Selected text:

* start *

Investing activities
(47,168
)
 
(33,608
)
Financing activities
4,289

 
(3,348
)
Operating Activities. Net cash provided by operating activities was approximately $42.5 million and $37.8 million for the nine months ended September 30, 2013 and 2012, respectively. The $4.7 million increase from 2012 to 2013 was primarily attributable to higher oil and natural gas revenues resulting from increased production, partially offset by higher cash operating expenses. Our net cash provided by operating activities also includes a reduction of $5.3 million associated with changes in working capital items from 2012 to 2013. Changes in working capital items adjust for the timing of receipts and payments of actual cash. Cash provided by operating activities is impacted by the prices we receive for oil and natural gas sales and production volumes. Our production volumes in the future will in large part be dependent upon the results of past waterflood development activities, increase production through our drilling programs, acquisitions, and results of future capital expenditures.

* end *

Stated problem 1:
Duplicate the records starting at the line that contains "The width and height of the screenshot is (2492, 728)." and ending at the line that contains "What do you see at coordinates (1524, 63)", both of those lines included.
The records that come next are unrelated to the text above.

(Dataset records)
* start *

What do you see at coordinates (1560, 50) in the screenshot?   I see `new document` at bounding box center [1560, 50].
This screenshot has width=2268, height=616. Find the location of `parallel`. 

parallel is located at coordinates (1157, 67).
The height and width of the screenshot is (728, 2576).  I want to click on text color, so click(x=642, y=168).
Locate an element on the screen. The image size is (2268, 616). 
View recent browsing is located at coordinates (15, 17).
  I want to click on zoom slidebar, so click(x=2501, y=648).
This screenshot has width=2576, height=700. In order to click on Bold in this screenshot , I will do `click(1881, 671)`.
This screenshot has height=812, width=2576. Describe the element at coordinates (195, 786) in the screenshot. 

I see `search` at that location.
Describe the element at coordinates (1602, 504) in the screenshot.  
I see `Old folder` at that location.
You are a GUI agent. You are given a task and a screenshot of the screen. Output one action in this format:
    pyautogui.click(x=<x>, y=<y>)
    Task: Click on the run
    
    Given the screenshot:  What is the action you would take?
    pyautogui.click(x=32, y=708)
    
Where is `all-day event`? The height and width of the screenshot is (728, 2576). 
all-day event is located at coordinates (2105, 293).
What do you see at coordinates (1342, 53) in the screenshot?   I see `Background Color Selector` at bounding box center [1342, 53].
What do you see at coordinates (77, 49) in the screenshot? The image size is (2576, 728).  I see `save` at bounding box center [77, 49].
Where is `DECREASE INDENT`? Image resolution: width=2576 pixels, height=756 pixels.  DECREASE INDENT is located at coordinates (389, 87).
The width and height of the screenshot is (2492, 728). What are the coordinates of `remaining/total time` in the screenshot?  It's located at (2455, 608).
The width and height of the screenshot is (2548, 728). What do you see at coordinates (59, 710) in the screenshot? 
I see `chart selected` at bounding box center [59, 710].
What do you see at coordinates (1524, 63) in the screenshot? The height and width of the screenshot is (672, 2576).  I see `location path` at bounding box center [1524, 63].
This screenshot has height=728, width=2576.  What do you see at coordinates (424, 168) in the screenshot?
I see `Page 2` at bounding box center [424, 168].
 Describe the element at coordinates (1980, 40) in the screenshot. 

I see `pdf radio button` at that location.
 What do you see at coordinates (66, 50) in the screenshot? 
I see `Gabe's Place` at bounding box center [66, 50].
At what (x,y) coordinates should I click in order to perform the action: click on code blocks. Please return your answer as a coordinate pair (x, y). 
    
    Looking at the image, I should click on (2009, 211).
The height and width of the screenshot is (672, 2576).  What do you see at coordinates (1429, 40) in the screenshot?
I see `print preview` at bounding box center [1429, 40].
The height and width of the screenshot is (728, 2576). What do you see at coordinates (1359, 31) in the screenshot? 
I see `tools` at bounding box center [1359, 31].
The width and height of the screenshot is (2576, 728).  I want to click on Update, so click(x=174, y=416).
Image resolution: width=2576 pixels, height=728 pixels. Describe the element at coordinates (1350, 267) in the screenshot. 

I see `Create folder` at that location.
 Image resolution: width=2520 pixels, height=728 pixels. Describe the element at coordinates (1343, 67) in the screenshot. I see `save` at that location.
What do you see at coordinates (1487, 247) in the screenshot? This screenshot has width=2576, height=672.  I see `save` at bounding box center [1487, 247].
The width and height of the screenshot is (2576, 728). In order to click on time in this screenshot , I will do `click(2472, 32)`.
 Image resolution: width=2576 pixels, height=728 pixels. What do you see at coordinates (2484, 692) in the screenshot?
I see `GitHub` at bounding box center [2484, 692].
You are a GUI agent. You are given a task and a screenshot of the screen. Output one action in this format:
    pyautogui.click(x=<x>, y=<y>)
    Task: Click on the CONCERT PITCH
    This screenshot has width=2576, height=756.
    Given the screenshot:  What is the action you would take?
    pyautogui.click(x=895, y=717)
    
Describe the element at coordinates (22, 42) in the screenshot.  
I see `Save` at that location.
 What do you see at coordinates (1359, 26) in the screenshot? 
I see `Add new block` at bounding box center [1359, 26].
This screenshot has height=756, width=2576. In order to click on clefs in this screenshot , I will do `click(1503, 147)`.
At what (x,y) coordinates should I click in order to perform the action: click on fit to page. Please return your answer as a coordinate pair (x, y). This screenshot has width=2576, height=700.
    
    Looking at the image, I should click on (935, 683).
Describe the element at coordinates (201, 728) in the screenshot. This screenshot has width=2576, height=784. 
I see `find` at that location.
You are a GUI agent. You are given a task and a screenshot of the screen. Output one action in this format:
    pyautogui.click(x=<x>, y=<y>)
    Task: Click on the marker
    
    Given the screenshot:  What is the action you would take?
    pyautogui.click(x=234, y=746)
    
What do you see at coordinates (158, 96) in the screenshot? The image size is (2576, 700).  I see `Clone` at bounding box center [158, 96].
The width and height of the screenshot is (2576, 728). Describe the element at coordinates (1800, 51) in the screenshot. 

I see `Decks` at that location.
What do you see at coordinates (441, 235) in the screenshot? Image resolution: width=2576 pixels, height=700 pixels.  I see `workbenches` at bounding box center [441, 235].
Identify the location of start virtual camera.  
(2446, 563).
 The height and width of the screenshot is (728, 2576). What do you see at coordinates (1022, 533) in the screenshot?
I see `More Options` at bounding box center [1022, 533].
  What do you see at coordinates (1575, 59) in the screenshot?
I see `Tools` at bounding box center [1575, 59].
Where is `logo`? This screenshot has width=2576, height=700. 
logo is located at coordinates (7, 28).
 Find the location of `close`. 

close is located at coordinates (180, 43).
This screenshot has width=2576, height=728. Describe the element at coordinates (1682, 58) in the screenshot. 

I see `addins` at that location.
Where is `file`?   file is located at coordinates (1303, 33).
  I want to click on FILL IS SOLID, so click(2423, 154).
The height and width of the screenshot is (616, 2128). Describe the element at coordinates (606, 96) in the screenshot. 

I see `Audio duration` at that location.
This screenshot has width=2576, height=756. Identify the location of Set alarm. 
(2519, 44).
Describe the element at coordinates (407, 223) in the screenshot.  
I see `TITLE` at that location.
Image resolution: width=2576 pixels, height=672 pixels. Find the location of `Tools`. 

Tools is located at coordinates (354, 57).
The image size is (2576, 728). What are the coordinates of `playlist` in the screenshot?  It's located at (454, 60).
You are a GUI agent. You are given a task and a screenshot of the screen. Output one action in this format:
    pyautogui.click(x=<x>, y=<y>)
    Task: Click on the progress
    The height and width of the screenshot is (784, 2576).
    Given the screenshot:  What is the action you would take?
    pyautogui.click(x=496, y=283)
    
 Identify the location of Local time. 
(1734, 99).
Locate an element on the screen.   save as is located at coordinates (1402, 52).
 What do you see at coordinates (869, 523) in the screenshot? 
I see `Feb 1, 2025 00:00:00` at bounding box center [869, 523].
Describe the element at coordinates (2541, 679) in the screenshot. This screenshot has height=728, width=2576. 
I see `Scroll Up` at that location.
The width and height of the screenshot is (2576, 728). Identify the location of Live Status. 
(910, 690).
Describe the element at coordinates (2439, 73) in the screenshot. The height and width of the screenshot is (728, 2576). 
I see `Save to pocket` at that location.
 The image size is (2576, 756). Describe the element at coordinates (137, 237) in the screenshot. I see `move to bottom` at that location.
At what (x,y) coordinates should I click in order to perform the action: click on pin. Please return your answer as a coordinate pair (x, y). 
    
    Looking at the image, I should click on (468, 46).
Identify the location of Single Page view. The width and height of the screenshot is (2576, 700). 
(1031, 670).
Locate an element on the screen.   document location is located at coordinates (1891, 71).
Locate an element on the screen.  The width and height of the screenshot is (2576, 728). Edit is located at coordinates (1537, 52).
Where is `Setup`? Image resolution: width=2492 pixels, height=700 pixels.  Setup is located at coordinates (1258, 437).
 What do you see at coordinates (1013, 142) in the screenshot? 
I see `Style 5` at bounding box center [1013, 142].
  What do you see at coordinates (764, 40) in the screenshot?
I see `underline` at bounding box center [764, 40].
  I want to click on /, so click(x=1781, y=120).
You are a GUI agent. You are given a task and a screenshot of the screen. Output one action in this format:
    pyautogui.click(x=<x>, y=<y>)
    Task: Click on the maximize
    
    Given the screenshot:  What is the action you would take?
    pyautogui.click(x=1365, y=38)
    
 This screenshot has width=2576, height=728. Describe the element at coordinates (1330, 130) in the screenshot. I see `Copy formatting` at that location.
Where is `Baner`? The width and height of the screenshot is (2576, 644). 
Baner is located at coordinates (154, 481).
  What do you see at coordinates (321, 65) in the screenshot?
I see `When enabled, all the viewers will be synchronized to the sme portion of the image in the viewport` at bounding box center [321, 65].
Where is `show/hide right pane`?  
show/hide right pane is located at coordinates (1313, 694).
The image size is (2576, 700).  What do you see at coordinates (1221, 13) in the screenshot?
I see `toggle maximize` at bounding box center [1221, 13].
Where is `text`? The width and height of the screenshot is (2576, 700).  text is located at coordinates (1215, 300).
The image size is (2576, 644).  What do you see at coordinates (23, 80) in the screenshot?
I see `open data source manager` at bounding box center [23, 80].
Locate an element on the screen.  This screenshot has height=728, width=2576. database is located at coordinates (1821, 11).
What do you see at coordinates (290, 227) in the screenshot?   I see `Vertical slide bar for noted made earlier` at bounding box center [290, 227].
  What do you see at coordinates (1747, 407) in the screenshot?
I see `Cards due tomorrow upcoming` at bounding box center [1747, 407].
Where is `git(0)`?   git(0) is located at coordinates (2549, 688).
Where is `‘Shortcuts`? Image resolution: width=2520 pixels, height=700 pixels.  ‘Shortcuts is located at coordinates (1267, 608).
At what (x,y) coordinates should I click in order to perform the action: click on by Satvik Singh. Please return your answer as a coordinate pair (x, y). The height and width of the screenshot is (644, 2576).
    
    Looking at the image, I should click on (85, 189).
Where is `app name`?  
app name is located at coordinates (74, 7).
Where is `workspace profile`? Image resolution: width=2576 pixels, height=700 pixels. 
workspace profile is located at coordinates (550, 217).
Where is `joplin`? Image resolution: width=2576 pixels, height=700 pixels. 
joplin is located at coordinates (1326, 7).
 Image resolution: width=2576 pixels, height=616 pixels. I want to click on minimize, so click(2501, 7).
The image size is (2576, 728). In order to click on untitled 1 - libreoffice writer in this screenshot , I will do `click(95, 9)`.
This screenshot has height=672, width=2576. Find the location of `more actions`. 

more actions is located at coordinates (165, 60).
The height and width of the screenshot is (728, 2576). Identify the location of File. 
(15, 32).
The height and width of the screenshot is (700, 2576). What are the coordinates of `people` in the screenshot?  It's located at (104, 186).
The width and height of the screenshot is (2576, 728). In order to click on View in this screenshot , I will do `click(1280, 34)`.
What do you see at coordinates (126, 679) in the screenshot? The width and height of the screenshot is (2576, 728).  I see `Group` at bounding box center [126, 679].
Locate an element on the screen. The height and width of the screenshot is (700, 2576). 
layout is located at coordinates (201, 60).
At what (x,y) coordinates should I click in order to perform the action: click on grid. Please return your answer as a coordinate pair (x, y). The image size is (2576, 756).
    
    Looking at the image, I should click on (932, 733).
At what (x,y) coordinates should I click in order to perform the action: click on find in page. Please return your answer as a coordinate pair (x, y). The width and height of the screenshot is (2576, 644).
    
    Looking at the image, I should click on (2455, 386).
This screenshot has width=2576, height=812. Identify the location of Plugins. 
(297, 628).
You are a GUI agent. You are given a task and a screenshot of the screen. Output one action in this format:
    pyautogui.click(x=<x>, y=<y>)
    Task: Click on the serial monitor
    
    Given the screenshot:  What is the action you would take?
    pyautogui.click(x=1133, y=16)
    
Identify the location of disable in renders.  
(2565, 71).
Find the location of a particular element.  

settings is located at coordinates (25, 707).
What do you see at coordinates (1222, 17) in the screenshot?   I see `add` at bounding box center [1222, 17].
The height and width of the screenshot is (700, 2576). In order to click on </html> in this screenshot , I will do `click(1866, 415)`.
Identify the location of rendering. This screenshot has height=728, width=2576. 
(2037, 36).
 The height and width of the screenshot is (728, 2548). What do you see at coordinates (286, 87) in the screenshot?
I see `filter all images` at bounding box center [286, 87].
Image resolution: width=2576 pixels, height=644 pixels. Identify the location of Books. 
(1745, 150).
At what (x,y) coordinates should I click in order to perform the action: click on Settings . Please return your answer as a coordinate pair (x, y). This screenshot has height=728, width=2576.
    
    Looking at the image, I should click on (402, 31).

* end *

Stated problem 2:
Using the cash flow passage, decide whether each statement agrees with it: (a) net cash provided by operating activities was about $42.5 million for the nine months ended September 30, 2013; (b) the increase from 2012 to 2013 came mainly from lower cash operating expenses; (c) changes in working capital items added $5.3 million to net cash provided by operating activities. For each, answer yes or no and quote the deciding words.

Exercise answer 1:
The width and height of the screenshot is (2492, 728). What are the coordinates of `remaining/total time` in the screenshot?  It's located at (2455, 608).
The width and height of the screenshot is (2548, 728). What do you see at coordinates (59, 710) in the screenshot? 
I see `chart selected` at bounding box center [59, 710].
What do you see at coordinates (1524, 63) in the screenshot? The height and width of the screenshot is (672, 2576).  I see `location path` at bounding box center [1524, 63].

Exercise answer 2:
(a) Yes: "Net cash provided by operating activities was approximately $42.5 million and $37.8 million for the nine months ended September 30, 2013 and 2012, respectively."
(b) No: "The $4.7 million increase from 2012 to 2013 was primarily attributable to higher oil and natural gas revenues resulting from increased production, partially offset by higher cash operating expenses."
(c) No: "Our net cash provided by operating activities also includes a reduction of $5.3 million associated with changes in working capital items from 2012 to 2013."